Ocular responses to antidromic trigeminal stimulation, intracameral prostaglandin E1 and E2, capsaicin and substance P

Abstract

The role of nerve conduction was studied in acute experimental uveitis caused by antidromic trigeminal nerve stimulation, prostaglandin E1 and E2 (PGE1 and PGE2), capsaicin and substance P (SP). Systemic indomethacin was used to prevent formation of endogenous prostaglandins, and intracameral injection of tetrodotoxin (TTX) was used to block nerve conduction. 10 micrograms TTX prevented the miosis and reduced the rise in intraocular pressure (IOP) usually caused by antidromic trigeminal nerve stimulation. At a low dose of PGE1 the IOP rise was blocked by TTX. At higher doses of PGE1 and PGE2 the pressure effect was not blocked by TTX; the miotic effect was markedly diminished. Capsaicin caused a rise in IOP that was almost totally blocked by TTX, while the miosis at high doses seemed unaffected. At low doses, capsaicin-induced miosis could be abolished by TTX. SP caused miosis in TTX treated eyes similar to that in untreated eyes; the IOP rise was delayed by TTX. The results indicate that nerve conduction plays a role in the IOP reaction caused by low doses of PGE1 and by capsaicin and SP. The mechanism suggested is an axon reflex, elicited in the anterior uvea and resulting in transmitter release in the ciliary processes.
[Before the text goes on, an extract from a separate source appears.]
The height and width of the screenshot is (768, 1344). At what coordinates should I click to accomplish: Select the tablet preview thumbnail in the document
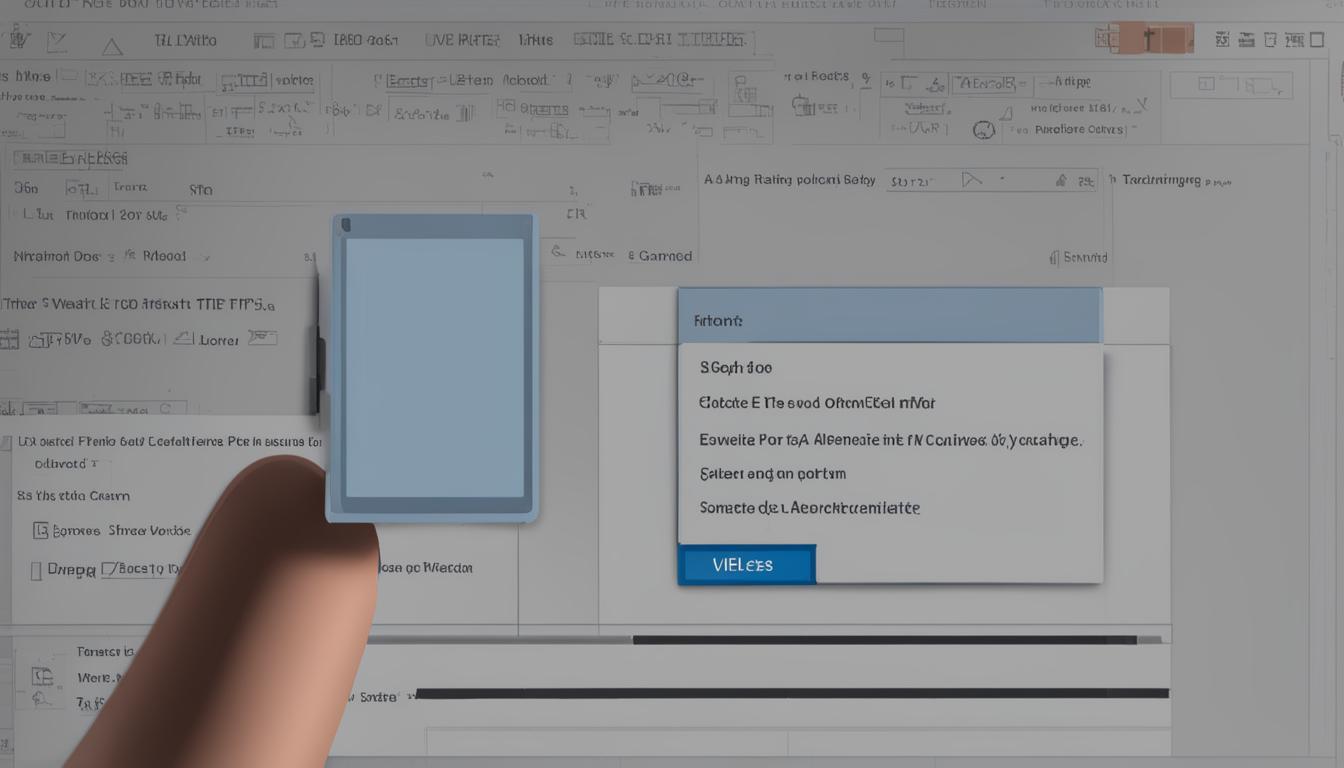point(431,365)
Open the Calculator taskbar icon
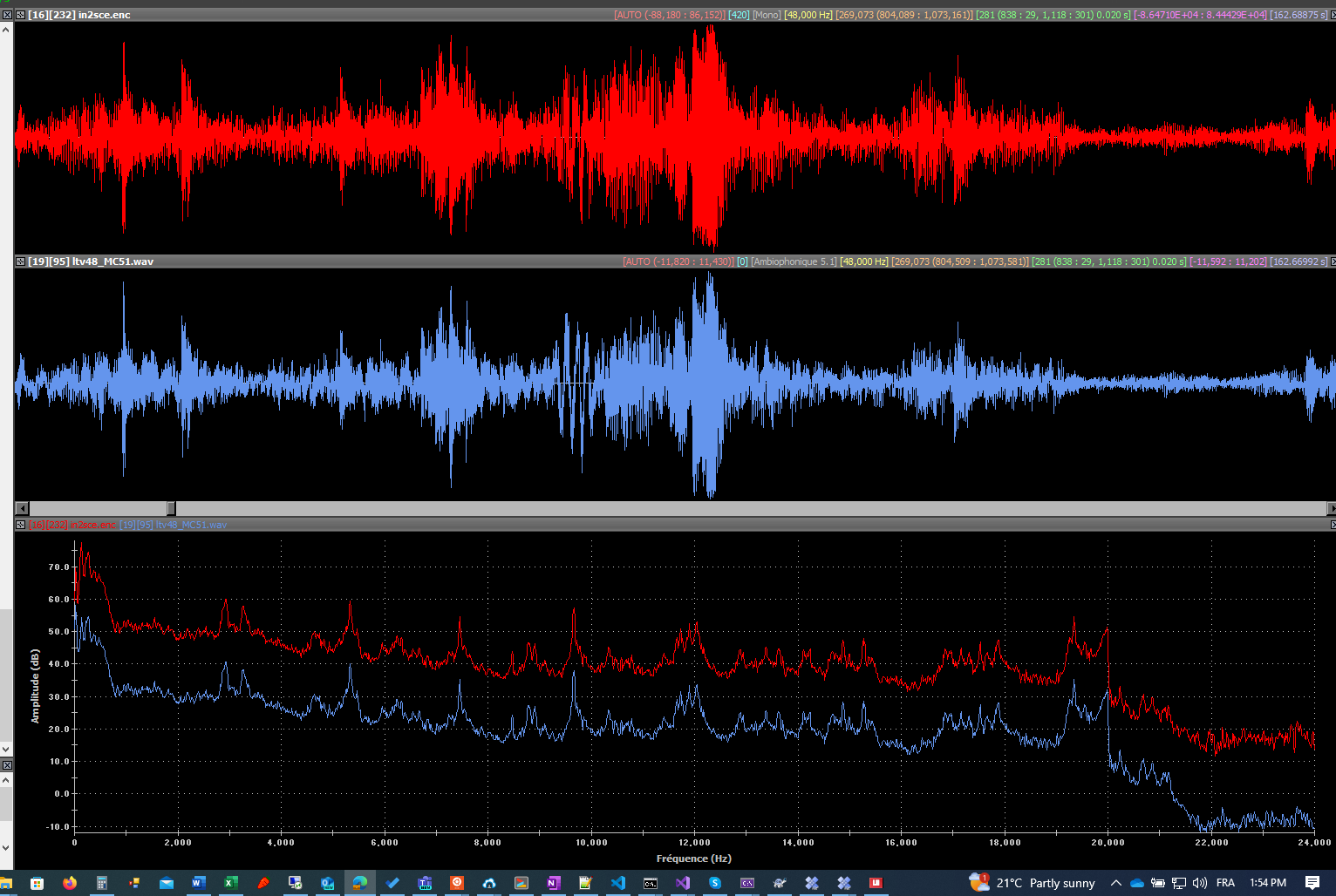 102,883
Nerve conduction with release of SP or a similar substance in the iris seems to be required for the miotic effects of PGE1 and PGE2. SP and capsaicin are similar in not requiring nerve conduction to cause miosis, but the capsaicin effect probably requires presence of nerves, since denervated eyes--which respond to SP--have been reported no to respond to capsaicin does similar to those used here.